▶ [Exercise prompt]:
So that the copy matches the original, write out every entry exactly.
———
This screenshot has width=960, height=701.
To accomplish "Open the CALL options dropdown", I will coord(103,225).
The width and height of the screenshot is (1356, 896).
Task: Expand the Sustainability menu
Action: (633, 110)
———
▶ [Answer for the task]:
This screenshot has width=960, height=701.
To accomplish "Open the CALL options dropdown", I will coord(103,225).
The width and height of the screenshot is (1356, 896).
Task: Expand the Sustainability menu
Action: (633, 110)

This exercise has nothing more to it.